VENTOSA E TARABBORRELLI

PESCARA. Una inchiesta a largo raggio per fare il punto della situazione. Sembra essere questo lo scopo della sortita di Capitan Ventosa ieri a Pescara.

 

L’eroe mascherato di Striscia la notizia ha intervistato Bellafronte Taraborrelli. Il super dirigente con i conflitti di interesse sulla filovia che è solito non rispondere alle domande dei cronisti ha invece preferito farsi intervistare dal personaggio in tuta gialla e sturalavandino sulla testa del tg satirico targato Mediaset.

L’interesse del Tg satirico era la strage di palme cadute sotto l’ascia del punteruolo rosso e dell’amministrazione comunale che con procedura di somma urgenza ha tagliato solo di recente altre 30 palme. Il servizio non è andato ancora in onda chissà che Taraborrelli non spieghi le ragioni della somma urgenza, elenchi i trattamenti effettuati dal momento dell’arrivo della nuova amministrazione e convinca i più che proprio non si poteva far altro che tagliare.

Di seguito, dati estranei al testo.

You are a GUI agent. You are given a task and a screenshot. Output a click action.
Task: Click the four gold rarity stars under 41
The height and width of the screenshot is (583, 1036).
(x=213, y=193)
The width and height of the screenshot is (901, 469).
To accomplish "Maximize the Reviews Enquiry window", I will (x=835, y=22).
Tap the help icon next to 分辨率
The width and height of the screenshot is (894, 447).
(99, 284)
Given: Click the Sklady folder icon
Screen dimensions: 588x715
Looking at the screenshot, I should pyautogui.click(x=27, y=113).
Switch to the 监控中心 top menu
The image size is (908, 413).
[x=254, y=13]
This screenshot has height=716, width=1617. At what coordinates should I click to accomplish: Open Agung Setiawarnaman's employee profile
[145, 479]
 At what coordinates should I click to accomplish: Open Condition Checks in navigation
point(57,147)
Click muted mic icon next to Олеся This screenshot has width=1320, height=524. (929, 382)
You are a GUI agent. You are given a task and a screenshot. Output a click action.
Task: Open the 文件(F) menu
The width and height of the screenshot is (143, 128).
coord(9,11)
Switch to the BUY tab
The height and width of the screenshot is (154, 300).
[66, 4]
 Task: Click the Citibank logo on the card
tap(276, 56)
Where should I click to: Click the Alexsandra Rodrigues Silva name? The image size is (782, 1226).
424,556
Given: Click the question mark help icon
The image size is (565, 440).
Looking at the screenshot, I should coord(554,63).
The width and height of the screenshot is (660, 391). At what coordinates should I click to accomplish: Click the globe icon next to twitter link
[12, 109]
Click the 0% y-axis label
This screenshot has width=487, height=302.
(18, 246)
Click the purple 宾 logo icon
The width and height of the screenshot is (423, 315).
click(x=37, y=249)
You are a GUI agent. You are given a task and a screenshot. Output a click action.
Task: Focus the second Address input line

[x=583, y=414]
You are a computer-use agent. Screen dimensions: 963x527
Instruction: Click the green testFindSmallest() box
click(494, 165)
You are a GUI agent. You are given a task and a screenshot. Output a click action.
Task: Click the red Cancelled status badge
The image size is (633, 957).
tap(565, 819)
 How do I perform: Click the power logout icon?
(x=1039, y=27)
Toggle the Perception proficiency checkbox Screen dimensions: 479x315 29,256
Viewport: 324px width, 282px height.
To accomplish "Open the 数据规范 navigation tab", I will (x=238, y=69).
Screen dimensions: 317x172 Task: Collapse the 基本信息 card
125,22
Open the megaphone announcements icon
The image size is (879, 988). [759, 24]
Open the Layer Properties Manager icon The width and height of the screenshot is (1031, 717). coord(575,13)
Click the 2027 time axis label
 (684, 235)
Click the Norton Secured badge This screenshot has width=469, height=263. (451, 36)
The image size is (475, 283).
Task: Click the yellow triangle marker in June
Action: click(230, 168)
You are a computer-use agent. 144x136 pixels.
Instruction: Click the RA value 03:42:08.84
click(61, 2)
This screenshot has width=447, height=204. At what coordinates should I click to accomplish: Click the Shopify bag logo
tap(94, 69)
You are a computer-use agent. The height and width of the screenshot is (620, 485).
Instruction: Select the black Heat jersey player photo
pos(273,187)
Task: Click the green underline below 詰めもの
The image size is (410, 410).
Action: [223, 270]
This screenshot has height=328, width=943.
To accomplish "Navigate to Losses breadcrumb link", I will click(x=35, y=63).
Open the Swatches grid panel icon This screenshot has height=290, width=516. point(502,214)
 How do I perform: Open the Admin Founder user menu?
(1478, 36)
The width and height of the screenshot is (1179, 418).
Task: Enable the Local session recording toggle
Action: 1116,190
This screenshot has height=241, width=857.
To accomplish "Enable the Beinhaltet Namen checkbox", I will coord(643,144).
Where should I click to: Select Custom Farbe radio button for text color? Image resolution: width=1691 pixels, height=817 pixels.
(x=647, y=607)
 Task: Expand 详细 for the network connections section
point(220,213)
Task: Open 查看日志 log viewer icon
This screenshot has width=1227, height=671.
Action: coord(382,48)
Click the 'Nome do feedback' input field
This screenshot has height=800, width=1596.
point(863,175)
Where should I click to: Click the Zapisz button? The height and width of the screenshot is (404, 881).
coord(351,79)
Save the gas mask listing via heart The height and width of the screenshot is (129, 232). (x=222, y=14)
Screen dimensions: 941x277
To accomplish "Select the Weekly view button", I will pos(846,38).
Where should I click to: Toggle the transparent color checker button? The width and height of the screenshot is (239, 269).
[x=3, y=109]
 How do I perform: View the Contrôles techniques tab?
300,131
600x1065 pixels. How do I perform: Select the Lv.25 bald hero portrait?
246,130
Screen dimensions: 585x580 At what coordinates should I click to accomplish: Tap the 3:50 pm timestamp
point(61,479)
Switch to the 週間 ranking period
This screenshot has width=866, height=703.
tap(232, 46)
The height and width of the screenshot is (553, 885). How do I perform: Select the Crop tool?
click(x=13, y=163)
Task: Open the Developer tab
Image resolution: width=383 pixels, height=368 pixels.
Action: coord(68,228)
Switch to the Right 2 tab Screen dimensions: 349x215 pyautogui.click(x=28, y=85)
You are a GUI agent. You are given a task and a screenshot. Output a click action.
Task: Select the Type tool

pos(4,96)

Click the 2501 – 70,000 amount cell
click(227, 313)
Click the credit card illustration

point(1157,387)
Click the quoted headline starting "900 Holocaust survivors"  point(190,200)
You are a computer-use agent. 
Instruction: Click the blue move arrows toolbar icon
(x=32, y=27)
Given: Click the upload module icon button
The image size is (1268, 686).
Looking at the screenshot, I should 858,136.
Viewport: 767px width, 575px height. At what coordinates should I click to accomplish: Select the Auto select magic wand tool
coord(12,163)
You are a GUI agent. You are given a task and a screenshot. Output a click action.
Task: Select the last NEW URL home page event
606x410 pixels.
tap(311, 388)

L’appuntamento è avvenuto ieri intorno alle 10 in viale Riviera nord, dinanzi alla Rotonda Paolucci dove si sono concluse le ultime operazioni di tagli negli scorsi giorni.

«L’ingegner Taraborrelli», ha spiegato poi l’assessore D’Ercole, «da tecnico, ha raccontato la nostra lotta quotidiana contro il punteruolo. Già nel 2008, purtroppo, Pescara era stata classificata come ‘zona d’infestazione’ con l’adozione di interventi sperimentali che hanno prodotto scarsi risultati nel contenimento dell’insetto. A inizio 2009 il precedente governo di centro-sinistra sosteneva di averci lasciato in eredità appena 12 palme attaccate; quando l’attuale amministrazione si è insediata ha scoperto che le palme malate e da abbattere erano in realtà 108, operazione che ovviamente abbiamo dovuto effettuare subito per rispettare il protocollo inviato dall’Arssa e dalla Regione Abruzzo. E da quel momento sono proseguiti i nostri interventi: già tra la primavera e l’inizio dell’estate scorsa, non appena sono arrivate le autorizzazioni ministeriali, i nostri uffici hanno affidato l’esecuzione del primo ciclo di trattamenti chimici tesi a limitare la propagazione dell’insetto, considerando comunque che a inizio 2009 Pescara e l’Abruzzo sono stati classificati come ‘zone endemiche’, ossia aree in cui ormai il punteruolo rosso ha una presenza fissa».

Sempre l’assessore D’Ercole ha spiegato che nei giorni il fenomeno si è ulteriormente aggravato.